On Thursday, the Senate’s 65-34 vote approved a broad set of rules by which to try terrorism detainees. The bill’s most salient feature strips detainees of the habeas corpus right to challenge their detentions in court. While it makes illegal several “grave breaches” of Common Article 3 of the Geneva Conventions — 57-year-old standards of international law — including torture, rape and murder, it also allows the president to establish the specific interrogation techniques. This bill, the same one the House passed on Wednesday, came in response to a June Supreme Court decision in Hamdan v. Rumsfeld stating that the Bush administration must meet the standards of the Geneva Conventions.

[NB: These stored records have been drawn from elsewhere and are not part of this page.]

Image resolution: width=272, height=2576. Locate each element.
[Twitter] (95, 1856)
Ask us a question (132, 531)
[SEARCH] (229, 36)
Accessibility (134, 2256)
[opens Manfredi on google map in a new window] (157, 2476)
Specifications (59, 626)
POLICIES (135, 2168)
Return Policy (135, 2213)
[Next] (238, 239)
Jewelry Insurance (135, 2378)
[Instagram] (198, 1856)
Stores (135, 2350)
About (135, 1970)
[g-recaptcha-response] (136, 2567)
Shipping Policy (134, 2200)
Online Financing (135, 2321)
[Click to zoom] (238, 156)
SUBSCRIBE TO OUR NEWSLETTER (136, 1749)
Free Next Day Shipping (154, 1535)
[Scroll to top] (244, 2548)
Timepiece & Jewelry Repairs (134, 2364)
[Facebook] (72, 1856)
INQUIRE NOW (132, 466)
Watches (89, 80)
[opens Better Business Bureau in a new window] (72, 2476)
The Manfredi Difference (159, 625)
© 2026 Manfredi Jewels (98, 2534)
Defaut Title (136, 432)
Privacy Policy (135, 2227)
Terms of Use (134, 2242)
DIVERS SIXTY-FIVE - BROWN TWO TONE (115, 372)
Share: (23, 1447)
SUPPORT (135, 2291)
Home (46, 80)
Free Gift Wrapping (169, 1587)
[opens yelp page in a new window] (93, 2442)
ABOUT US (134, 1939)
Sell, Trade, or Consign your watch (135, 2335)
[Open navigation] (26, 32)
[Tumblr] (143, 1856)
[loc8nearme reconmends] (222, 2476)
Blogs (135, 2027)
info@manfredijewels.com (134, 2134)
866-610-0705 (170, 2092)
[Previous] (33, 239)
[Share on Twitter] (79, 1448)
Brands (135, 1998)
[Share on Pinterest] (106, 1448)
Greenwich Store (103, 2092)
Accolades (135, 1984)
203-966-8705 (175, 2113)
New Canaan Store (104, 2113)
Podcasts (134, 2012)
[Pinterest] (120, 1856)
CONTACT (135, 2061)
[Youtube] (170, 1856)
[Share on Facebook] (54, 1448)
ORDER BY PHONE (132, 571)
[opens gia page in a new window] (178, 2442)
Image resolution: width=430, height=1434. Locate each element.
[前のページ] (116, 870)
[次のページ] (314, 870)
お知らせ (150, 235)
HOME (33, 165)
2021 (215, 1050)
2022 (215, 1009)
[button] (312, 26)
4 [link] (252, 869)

Most voters will pay attention to the vote itself, as legislators up for reelection jockey to define their stances on national security. Democrats who voted against the bill hope it will send a message to voters that they are being tough on a president who lied his way into an unpopular war, and Republicans who voted for the bill hope to demonstrate that they have given the president the necessary tools to fight terror.

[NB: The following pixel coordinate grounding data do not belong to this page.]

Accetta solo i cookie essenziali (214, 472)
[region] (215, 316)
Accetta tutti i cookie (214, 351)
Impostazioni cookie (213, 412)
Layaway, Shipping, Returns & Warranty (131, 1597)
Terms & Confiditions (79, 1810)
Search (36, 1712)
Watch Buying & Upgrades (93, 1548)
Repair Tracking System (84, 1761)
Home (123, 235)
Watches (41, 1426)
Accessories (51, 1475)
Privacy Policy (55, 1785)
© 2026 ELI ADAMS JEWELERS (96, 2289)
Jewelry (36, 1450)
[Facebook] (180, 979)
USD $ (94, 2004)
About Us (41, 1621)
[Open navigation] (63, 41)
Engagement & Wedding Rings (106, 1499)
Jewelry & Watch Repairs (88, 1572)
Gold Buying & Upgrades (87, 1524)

What most voters will miss, though, is the conspicuous lack of Democratic power brokers behind the bill’s negotiation. They were all Republican senators: John McCain, John Warner and Lindsey Graham. Granted, one would be hard-pressed to find more qualified members of Congress to define the United States’ terrorism rules: McCain is a Vietnam War veteran who chose to stay with his men as a prisoner of war despite having had the opportunity to leave; Warner is a World War II veteran and a former secretary of the Navy; Graham is a reserve judge on the Air Force Court of Criminal Appeals.

But the problem with the lack of Democratic voice in defining the terms of the law is that it sends a false message to on-the-fence voters that Republicans have an internal watchdog structure in place. It assures undecided Americans that they can vote Republican legislators back in with confidence, since they will be able to keep in check a president with a psychotic view of his executive powers.

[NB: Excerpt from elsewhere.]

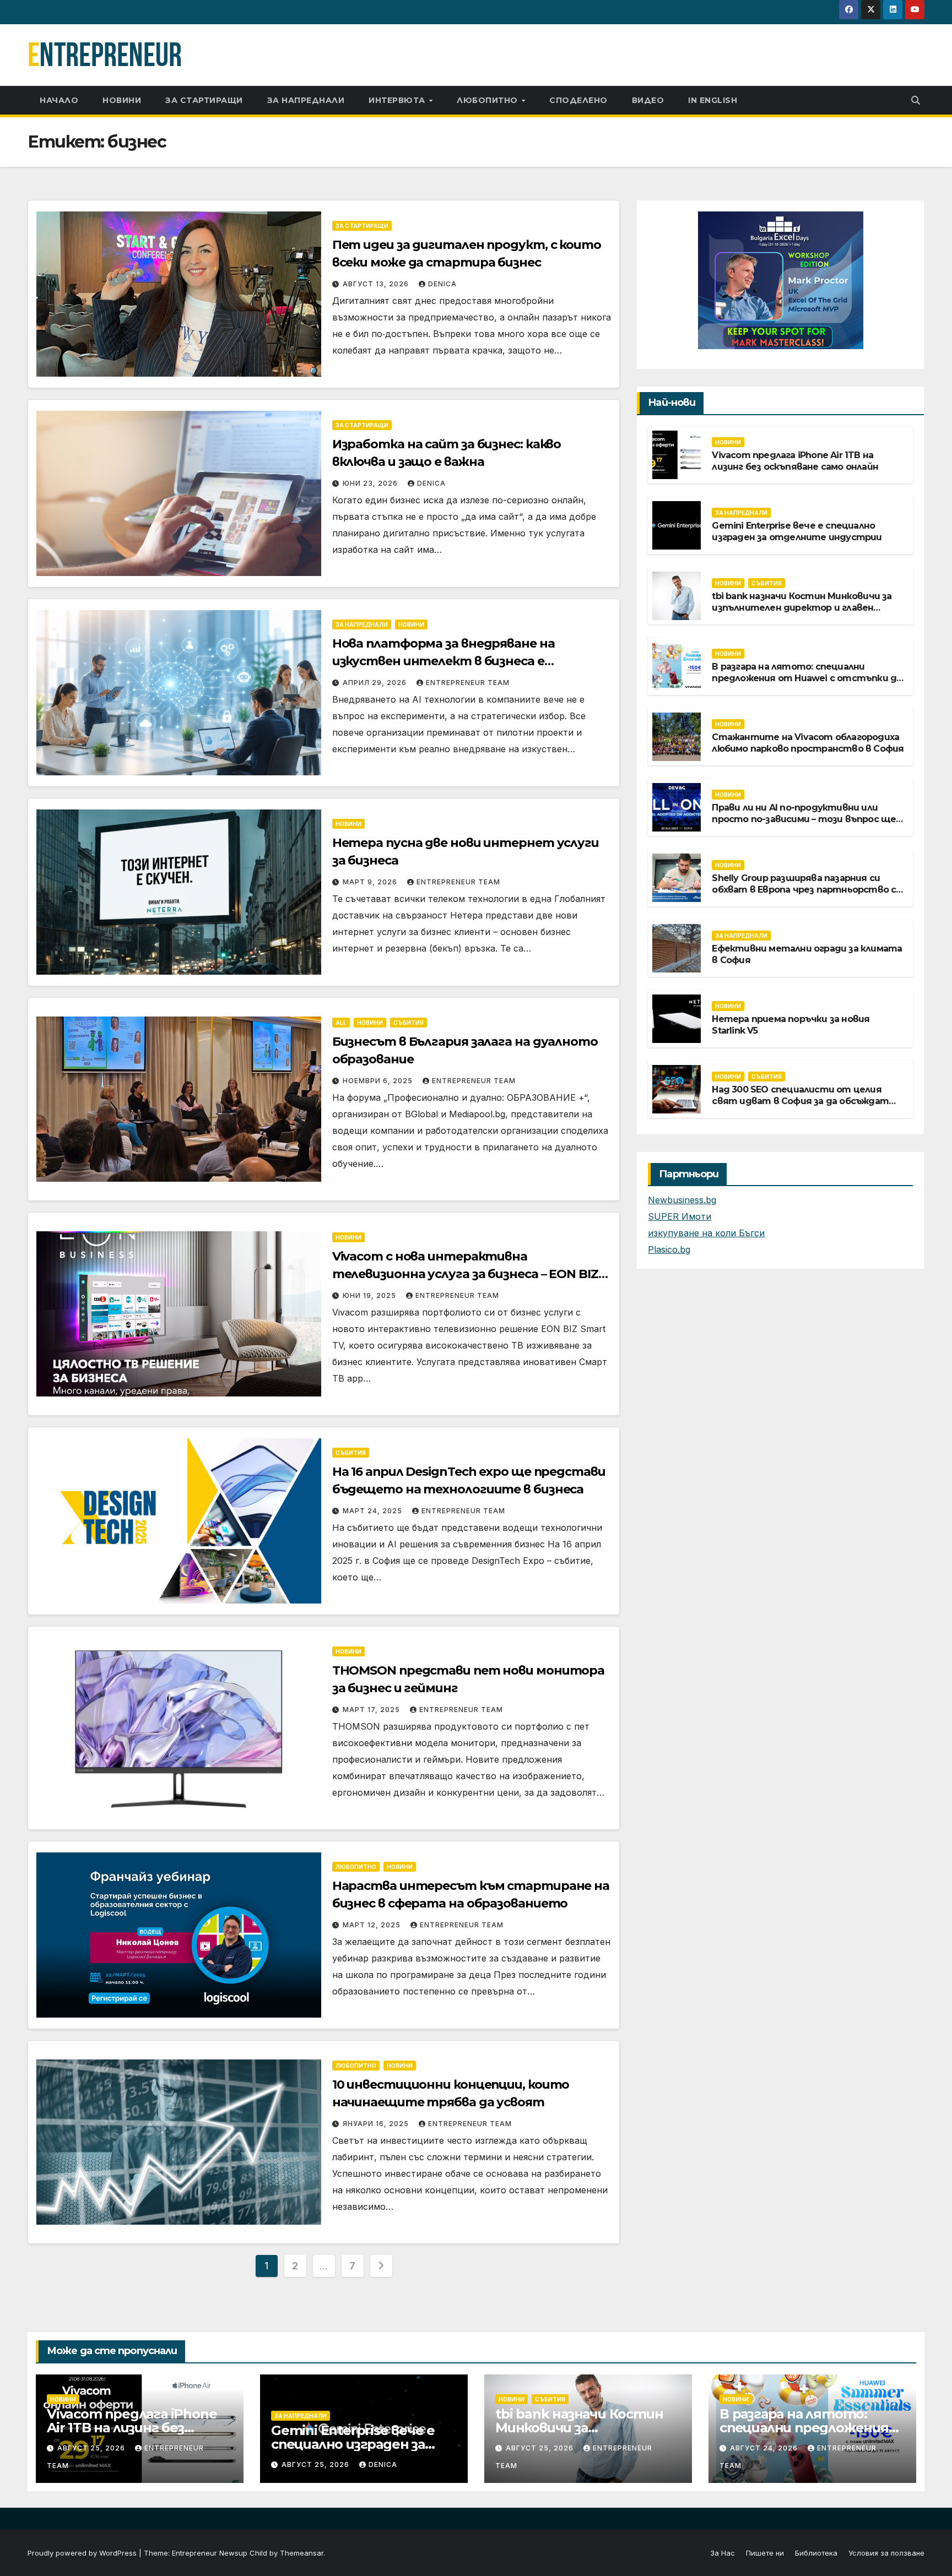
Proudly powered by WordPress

This is not the message Democrats should be letting Republicans send. Republicans are not in control of their party’s leader. Many Republicans voted in support of the bill despite misgivings because they felt pressured into supporting the president. Others expect the Supreme Court will strike down this legislation as too broad, sending it right back to Congress. Accordingly, Sen. Gordon Smith (R-Ore.) said of his vote in support of the bill, “We should have done it right, because we’re going to have to do it again.” How could someone say such a thing and then vote in favor of the bill anyway? This is not the kind of senator who will stand up to the president.

Symbolically, at least, Democrats have really bungled this one. Their voice was absent when it mattered most, defining the terms of the bill, and was present when it mattered least, decrying the bill’s broad expansion of executive power. They look reactionary and whiny, as they always do, allowing the president to hammer Democrats on Thursday in Birmingham for their “endless second-guessing.”

Democrats’ best hope in November is that the average voter will be blinded by the president’s low poll numbers and not pay attention to the subtle distinctions separating Republican from Democrat. But for those of us who noticed the missed opportunity, it is quite worrying.

Steven Engler is a senior in Saybrook College.